Items:
-- BEGIN --

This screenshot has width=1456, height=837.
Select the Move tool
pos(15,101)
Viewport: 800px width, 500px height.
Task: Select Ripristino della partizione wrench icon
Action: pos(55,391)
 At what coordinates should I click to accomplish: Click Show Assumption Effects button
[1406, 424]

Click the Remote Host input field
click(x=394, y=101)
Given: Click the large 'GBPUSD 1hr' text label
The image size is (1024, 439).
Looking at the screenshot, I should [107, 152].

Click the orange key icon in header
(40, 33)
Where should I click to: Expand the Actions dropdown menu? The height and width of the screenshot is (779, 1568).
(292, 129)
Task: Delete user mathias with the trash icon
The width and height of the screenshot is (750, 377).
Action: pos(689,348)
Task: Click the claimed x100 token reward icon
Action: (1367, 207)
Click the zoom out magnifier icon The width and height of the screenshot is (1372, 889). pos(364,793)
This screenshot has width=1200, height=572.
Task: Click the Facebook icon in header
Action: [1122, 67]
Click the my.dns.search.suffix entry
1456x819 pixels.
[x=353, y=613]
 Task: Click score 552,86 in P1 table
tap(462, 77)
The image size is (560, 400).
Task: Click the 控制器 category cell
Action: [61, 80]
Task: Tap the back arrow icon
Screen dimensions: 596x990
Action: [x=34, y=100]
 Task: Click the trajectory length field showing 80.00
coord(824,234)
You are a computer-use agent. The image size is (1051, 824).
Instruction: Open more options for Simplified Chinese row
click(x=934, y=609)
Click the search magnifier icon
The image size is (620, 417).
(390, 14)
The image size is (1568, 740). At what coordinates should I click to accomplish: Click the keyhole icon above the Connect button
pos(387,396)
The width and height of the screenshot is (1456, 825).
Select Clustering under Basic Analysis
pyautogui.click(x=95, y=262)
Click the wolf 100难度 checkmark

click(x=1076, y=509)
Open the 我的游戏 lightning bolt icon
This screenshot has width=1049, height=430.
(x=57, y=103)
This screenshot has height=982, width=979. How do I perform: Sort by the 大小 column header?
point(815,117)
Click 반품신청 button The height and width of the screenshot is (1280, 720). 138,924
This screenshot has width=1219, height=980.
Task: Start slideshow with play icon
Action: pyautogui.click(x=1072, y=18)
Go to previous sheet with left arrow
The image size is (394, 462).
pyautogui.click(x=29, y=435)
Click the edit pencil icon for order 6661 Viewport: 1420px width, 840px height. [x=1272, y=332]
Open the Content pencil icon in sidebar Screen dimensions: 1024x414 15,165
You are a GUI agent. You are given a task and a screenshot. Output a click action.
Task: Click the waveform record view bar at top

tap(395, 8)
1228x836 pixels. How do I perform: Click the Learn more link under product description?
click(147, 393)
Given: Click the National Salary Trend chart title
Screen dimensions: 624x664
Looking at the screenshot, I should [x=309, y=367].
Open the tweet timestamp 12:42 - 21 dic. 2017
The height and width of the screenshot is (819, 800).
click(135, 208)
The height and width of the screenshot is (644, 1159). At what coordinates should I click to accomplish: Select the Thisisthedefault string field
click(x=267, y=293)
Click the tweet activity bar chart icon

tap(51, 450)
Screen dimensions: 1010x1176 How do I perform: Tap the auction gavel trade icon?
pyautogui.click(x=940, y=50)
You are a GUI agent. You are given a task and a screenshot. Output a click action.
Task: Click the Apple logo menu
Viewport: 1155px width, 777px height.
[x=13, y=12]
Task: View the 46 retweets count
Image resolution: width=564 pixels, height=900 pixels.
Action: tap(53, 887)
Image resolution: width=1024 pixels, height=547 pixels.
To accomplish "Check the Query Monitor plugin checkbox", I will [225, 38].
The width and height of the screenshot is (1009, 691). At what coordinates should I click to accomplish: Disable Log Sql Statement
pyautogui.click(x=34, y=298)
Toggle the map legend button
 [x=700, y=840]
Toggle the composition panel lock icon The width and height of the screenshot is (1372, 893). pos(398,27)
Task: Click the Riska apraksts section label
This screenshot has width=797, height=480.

-- END --

Task to complete:
Reproduce all of the entries above, substituting "The screenshot size is" for each occurrence of "The width and height of the screenshot is" and leaving every other character unchanged.

Answer to the problem:
This screenshot has width=1456, height=837.
Select the Move tool
pos(15,101)
Viewport: 800px width, 500px height.
Task: Select Ripristino della partizione wrench icon
Action: pos(55,391)
 At what coordinates should I click to accomplish: Click Show Assumption Effects button
[1406, 424]

Click the Remote Host input field
click(x=394, y=101)
Given: Click the large 'GBPUSD 1hr' text label
The image size is (1024, 439).
Looking at the screenshot, I should [107, 152].

Click the orange key icon in header
(40, 33)
Where should I click to: Expand the Actions dropdown menu? The height and width of the screenshot is (779, 1568).
(292, 129)
Task: Delete user mathias with the trash icon
The screenshot size is (750, 377).
Action: pos(689,348)
Task: Click the claimed x100 token reward icon
Action: (1367, 207)
Click the zoom out magnifier icon The screenshot size is (1372, 889). pos(364,793)
This screenshot has width=1200, height=572.
Task: Click the Facebook icon in header
Action: [1122, 67]
Click the my.dns.search.suffix entry
1456x819 pixels.
[x=353, y=613]
 Task: Click score 552,86 in P1 table
tap(462, 77)
The image size is (560, 400).
Task: Click the 控制器 category cell
Action: [61, 80]
Task: Tap the back arrow icon
Screen dimensions: 596x990
Action: [x=34, y=100]
 Task: Click the trajectory length field showing 80.00
coord(824,234)
You are a computer-use agent. The image size is (1051, 824).
Instruction: Open more options for Simplified Chinese row
click(x=934, y=609)
Click the search magnifier icon
The image size is (620, 417).
(390, 14)
The image size is (1568, 740). At what coordinates should I click to accomplish: Click the keyhole icon above the Connect button
pos(387,396)
The screenshot size is (1456, 825).
Select Clustering under Basic Analysis
pyautogui.click(x=95, y=262)
Click the wolf 100难度 checkmark

click(x=1076, y=509)
Open the 我的游戏 lightning bolt icon
This screenshot has width=1049, height=430.
(x=57, y=103)
This screenshot has height=982, width=979. How do I perform: Sort by the 大小 column header?
point(815,117)
Click 반품신청 button The height and width of the screenshot is (1280, 720). 138,924
This screenshot has width=1219, height=980.
Task: Start slideshow with play icon
Action: pyautogui.click(x=1072, y=18)
Go to previous sheet with left arrow
The image size is (394, 462).
pyautogui.click(x=29, y=435)
Click the edit pencil icon for order 6661 Viewport: 1420px width, 840px height. [x=1272, y=332]
Open the Content pencil icon in sidebar Screen dimensions: 1024x414 15,165
You are a GUI agent. You are given a task and a screenshot. Output a click action.
Task: Click the waveform record view bar at top

tap(395, 8)
1228x836 pixels. How do I perform: Click the Learn more link under product description?
click(147, 393)
Given: Click the National Salary Trend chart title
Screen dimensions: 624x664
Looking at the screenshot, I should [x=309, y=367].
Open the tweet timestamp 12:42 - 21 dic. 2017
The height and width of the screenshot is (819, 800).
click(135, 208)
The height and width of the screenshot is (644, 1159). At what coordinates should I click to accomplish: Select the Thisisthedefault string field
click(x=267, y=293)
Click the tweet activity bar chart icon

tap(51, 450)
Screen dimensions: 1010x1176 How do I perform: Tap the auction gavel trade icon?
pyautogui.click(x=940, y=50)
You are a GUI agent. You are given a task and a screenshot. Output a click action.
Task: Click the Apple logo menu
Viewport: 1155px width, 777px height.
[x=13, y=12]
Task: View the 46 retweets count
Image resolution: width=564 pixels, height=900 pixels.
Action: tap(53, 887)
Image resolution: width=1024 pixels, height=547 pixels.
To accomplish "Check the Query Monitor plugin checkbox", I will [225, 38].
The screenshot size is (1009, 691). At what coordinates should I click to accomplish: Disable Log Sql Statement
pyautogui.click(x=34, y=298)
Toggle the map legend button
 [x=700, y=840]
Toggle the composition panel lock icon The screenshot size is (1372, 893). pos(398,27)
Task: Click the Riska apraksts section label
This screenshot has width=797, height=480.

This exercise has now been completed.